This is where my downloadable pdf formula page is helpful.


To construct the intake bay we will excavate an area that is large enough for the pumping capacity we calculated before. When I build mine I like to use a shelf to create the shallow weir zone.

If you were adding it to an existing pond you could create a false bottom or shelf with matrix blocks. Something like aquablox (amazon link) or an alternative. Here’s a video I made on some cheaper alternatives.

Whichever method you choose the aim of the game is to force the water over a shallow, narrow area to create that surface tension. Hopefully some of the diagrams below will help.

Intake bay with shelf or weir using earth
Intake bay with artificial shelf or weir

During the construction we will place the pump or pumps in some kind of vault. This will give us easy access to the pumps and also provide an access point during cleaning/ maintenance.

There’s a few different ways the bay can be constructed so it’s going to be easier if you watch the below videos. These show two of my own intake bays using cheap materials and how I put them together.
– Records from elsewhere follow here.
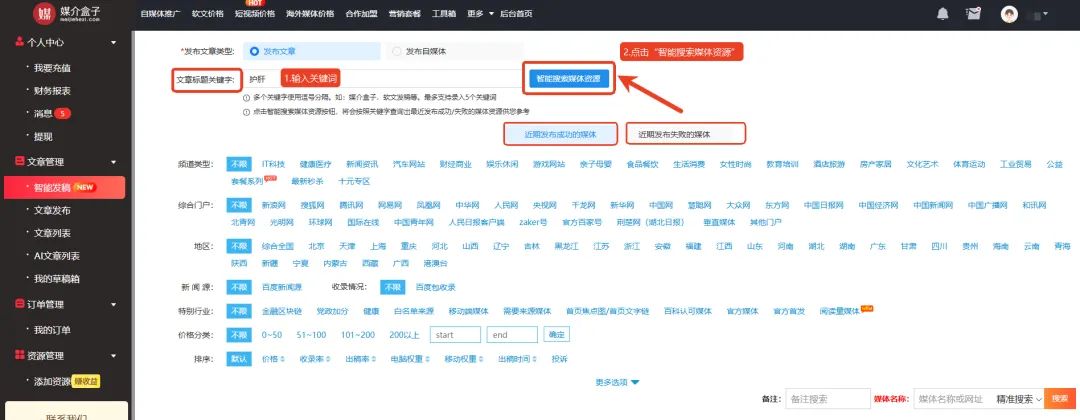Click the 智能搜索媒体资源 button
The image size is (1080, 420).
[x=568, y=78]
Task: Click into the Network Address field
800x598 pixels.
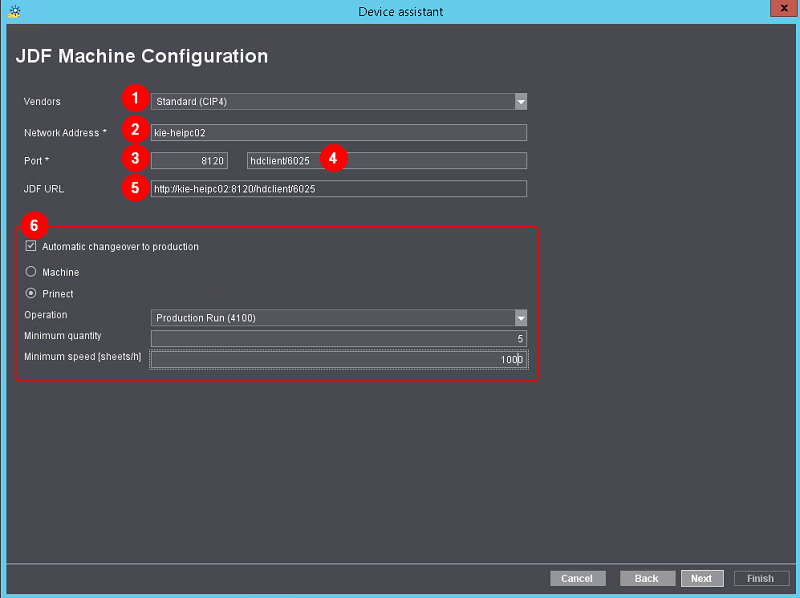Action: [x=338, y=131]
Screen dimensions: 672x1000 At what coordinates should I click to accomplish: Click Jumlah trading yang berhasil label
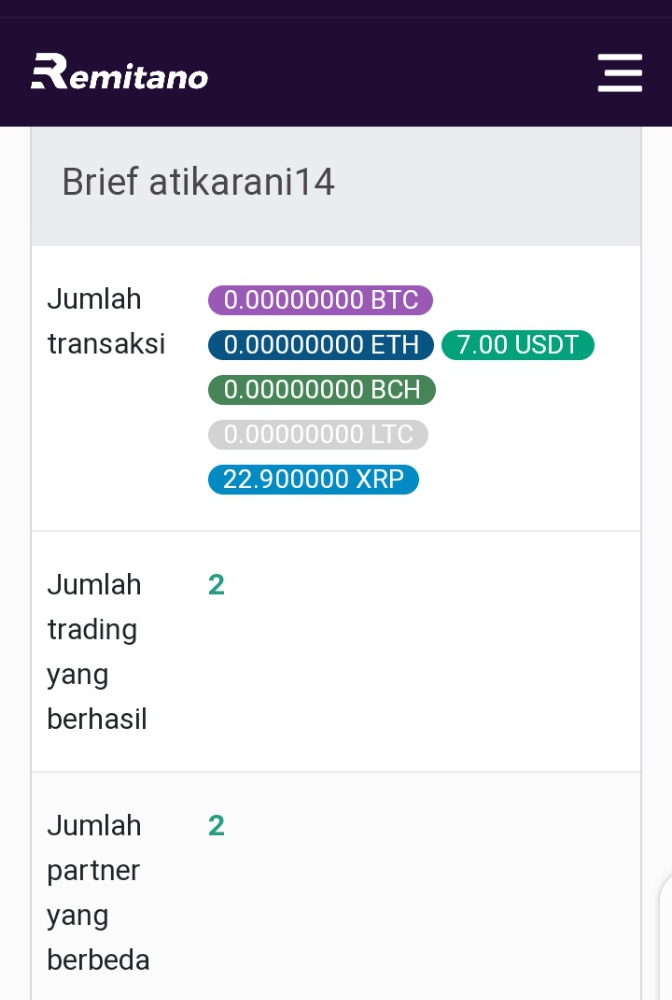(97, 652)
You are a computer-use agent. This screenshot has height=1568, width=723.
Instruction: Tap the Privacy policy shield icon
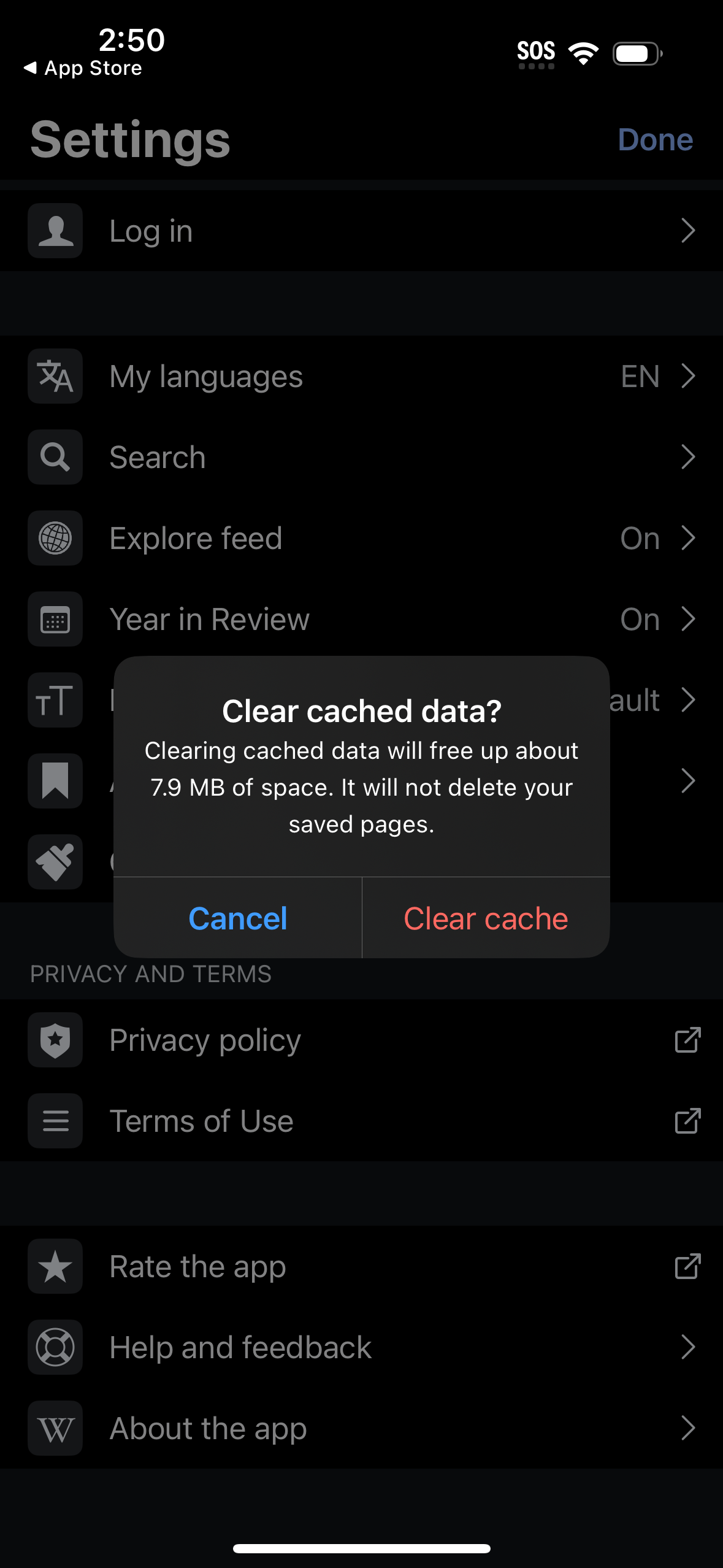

There’s other ways they could be configured. But basically we want to create surface tension and we want the water to pull down through various sized rock and pebble before being sucked up by the pumps.

The rock and pebble provide the pre-filter and prevent any larger debris from entering the pumps.

The pumps can be connected to whatever you like. They could be going to a bog filter, some jets, maybe a long stream or waterfall.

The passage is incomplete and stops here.